Because testosterone is the major androgen produced by adult rat Leydig cells and DIOL is the major androgen produced by immature Leydig cells [10,27], serum testosterone and DIOL concentrations were measured with a tritium-based radioimmunoassay, as described [28]. Inter-assay and intra-assay variations of the testosterone and DIOL were between 7% and 8%.
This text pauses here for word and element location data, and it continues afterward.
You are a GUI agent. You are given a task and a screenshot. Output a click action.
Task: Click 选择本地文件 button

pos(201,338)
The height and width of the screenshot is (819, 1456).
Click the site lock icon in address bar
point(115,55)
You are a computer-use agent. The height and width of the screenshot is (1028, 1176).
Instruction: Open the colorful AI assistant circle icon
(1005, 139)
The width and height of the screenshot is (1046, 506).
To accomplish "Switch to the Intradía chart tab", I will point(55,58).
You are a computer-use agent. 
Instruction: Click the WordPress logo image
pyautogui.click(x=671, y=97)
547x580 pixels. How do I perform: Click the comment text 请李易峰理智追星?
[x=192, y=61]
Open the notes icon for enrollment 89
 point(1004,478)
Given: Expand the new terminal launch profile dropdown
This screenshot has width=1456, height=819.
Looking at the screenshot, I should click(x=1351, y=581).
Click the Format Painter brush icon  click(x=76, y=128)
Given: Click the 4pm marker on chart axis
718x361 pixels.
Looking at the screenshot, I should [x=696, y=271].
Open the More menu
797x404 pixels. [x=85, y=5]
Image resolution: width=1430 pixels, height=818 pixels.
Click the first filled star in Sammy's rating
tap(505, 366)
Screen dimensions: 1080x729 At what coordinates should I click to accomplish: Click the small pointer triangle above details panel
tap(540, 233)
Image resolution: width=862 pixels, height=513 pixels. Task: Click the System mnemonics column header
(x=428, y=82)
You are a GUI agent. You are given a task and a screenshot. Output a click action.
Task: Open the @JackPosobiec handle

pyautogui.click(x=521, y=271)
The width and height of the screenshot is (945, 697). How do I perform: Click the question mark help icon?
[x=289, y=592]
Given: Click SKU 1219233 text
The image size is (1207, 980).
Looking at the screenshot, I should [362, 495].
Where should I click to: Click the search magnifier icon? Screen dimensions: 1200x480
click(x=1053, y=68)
The assay of progesterone, androstenedione and testosterone by RIA was performed as described previously [27,28]. Inter-assay and intra-assay variations of progesterone, androstenedione and testosterone were within 15%. The progesterone, androstenedione and testosterone levels were measured for the calculation of the activities of 3β-HSD1, CYP17A1 and 17β-HSD3, respectively.

4.7. Statistical Analysis

Values are expressed as the mean ± SEM, and data were analyzed using one-way ANOVA with multiple comparisons to the control group at each time point post-EDS. For this purpose, GraphPad Prism (version 6, GraphPad Software Inc., San Diego, CA, USA) was used. Significant differences were regarded at p < 0.05, 0.01 or 0.001.

5. Conclusions

In summary, the present study demonstrates that MXC exposure during a specific window during development impaired Leydig cell differentiation and resulted in the delayed maturation of Leydig cell. The mechanisms of MXC disrupt Leydig cell development.